Write a continuation of the guide to digital image formats for web pages shown below, picking up right after its final sentence.

**TEXT SHOWN**.
--*--

The images on this page require that the colour depth be set to something greater than 256 colours per pixel* (8 bits), either 16 or 24 bits is OK. If you are running Windows on a PC, then you can check this by right clicking on a blank part of the desktop and then selecting "Properties" and then "Settings" tab. The colour depth is displayed and adjustable from there.
* A pixel (Picture Cell) is the smallest part of a digital picture. These are square in shape. Image sizes are normally given as X pixels by Y pixels.
This page is intended as a simple guide for both beginners and those more experienced in generating web pages who may not know a lot about digital images (both Graphics and Photographs). In this article, I use the term "Graphics" to mean those images which are hand generated by the use of graphics software, but "Graphics" can also be used to cover any image, including photographs.
There are many ways of descibing a graphic or photograph by means of a digital file, for instance Graphics Interchange File(.gif), Tagged Image File (.tif), Bit Map file (.bmp), Portable Network Graphics (.png), JPEG (.jpg), Run Length Encoded (.rle), etc. Each of these formats has its own specific use, for instance .tif files are used in the printing industry. Some file types describe the image pixel* by pixel (such as .bmp), and others use compressed versions of the information to generate the image.

--*--

**GIVEN ENTRIES**.
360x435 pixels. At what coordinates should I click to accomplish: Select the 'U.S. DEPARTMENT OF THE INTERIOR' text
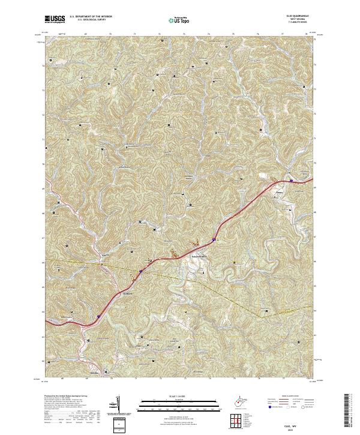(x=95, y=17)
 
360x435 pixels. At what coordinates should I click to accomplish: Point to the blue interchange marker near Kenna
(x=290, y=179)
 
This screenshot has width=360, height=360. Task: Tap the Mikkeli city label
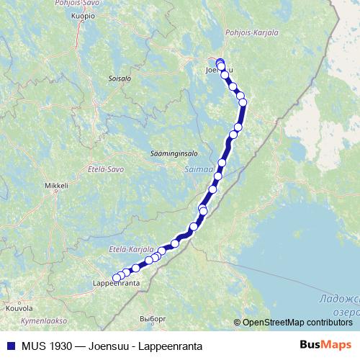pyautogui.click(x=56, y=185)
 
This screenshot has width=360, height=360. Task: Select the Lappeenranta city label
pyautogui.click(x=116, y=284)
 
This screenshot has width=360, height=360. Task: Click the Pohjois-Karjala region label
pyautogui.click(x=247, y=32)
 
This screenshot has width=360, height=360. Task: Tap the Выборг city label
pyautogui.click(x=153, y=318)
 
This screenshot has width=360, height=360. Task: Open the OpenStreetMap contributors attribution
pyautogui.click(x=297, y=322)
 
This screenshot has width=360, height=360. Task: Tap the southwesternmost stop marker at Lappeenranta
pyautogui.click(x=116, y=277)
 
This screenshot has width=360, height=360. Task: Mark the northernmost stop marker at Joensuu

--*--

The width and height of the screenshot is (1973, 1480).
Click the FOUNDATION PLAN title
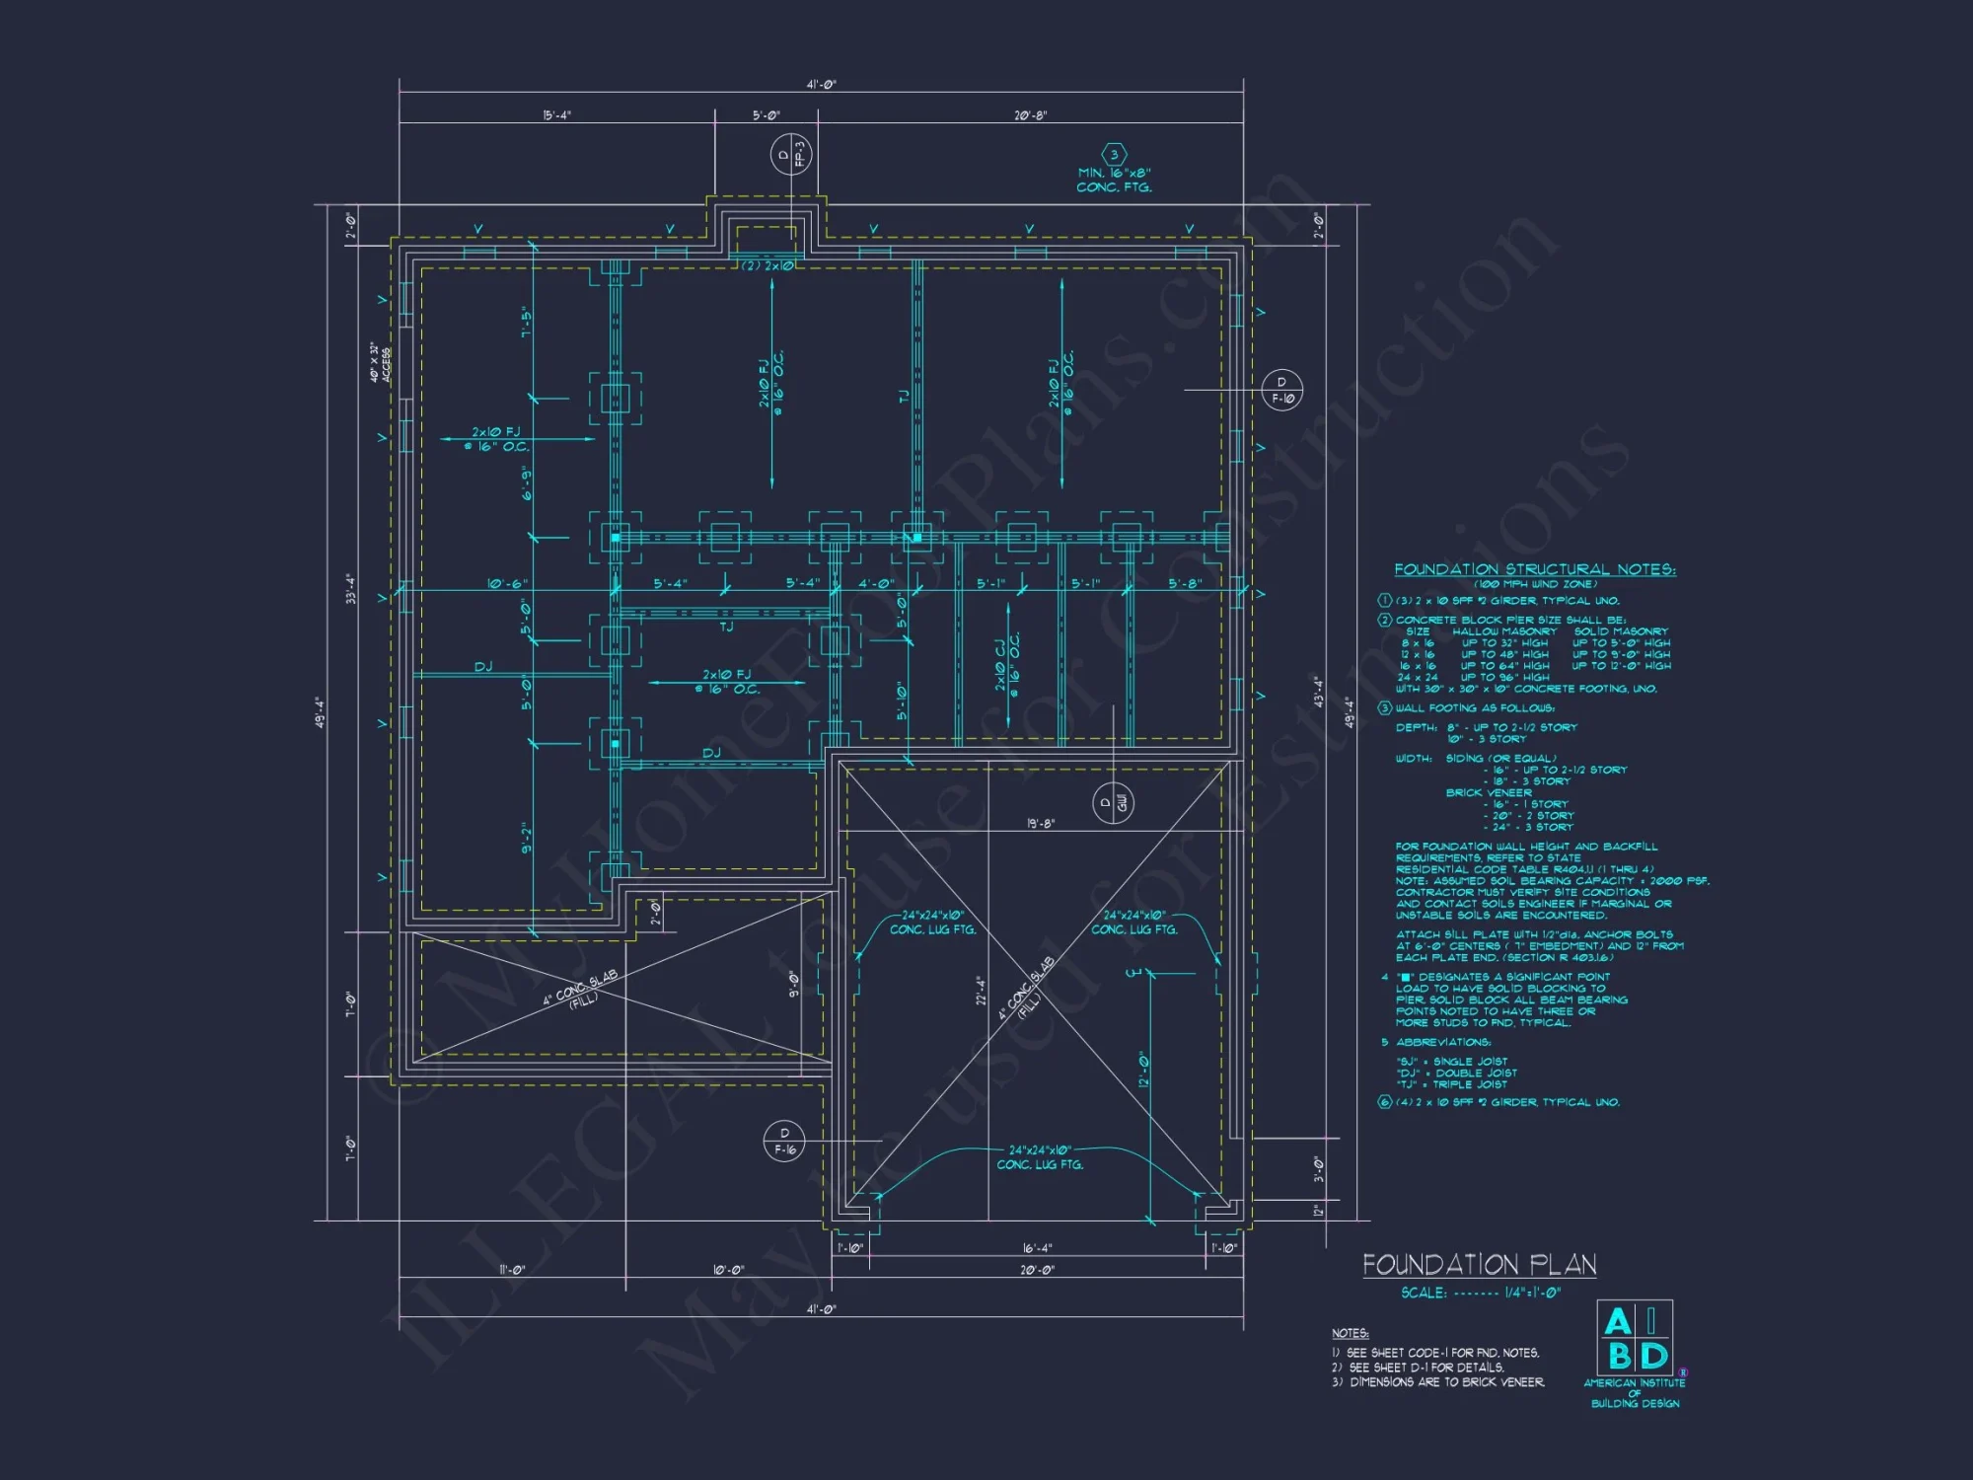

--*--

**RESULT BELOW**.
Most image file types can be found in pages on the web, however not all Web Browsers can display all the file types. As a consquence of this you will normally only find two different types, .gif (GIF) and .jpg (JPEG).
As a general rule I would recommend that JPEG files should be used for photographs, and GIFs for what I would call Graphics. Both of these file types use compression to reduce the size of the file as compared with an uncompressed file such as BMP. The more compression that can be applied, the shorter the time to download the file to your PC from the Internet, however this does of course rely on the Web Browser being able to de-compress the data, and if your Browser doesn't recognise the file type, then you won't be able to display it.
Whilst there are many different algorithms for compressing digital image data, these algorithms fall into two different categories: lossy and non-lossy.
As the name implies, Non-lossy, means that when you decompress a file, you get out exactly what was put in (GIF and PNG files are examples of this, but see later about GIF compression). A page with comparisons of file sizes of images produced by JPEG, GIF, PNG and BMP formats can be seen here as Example 1.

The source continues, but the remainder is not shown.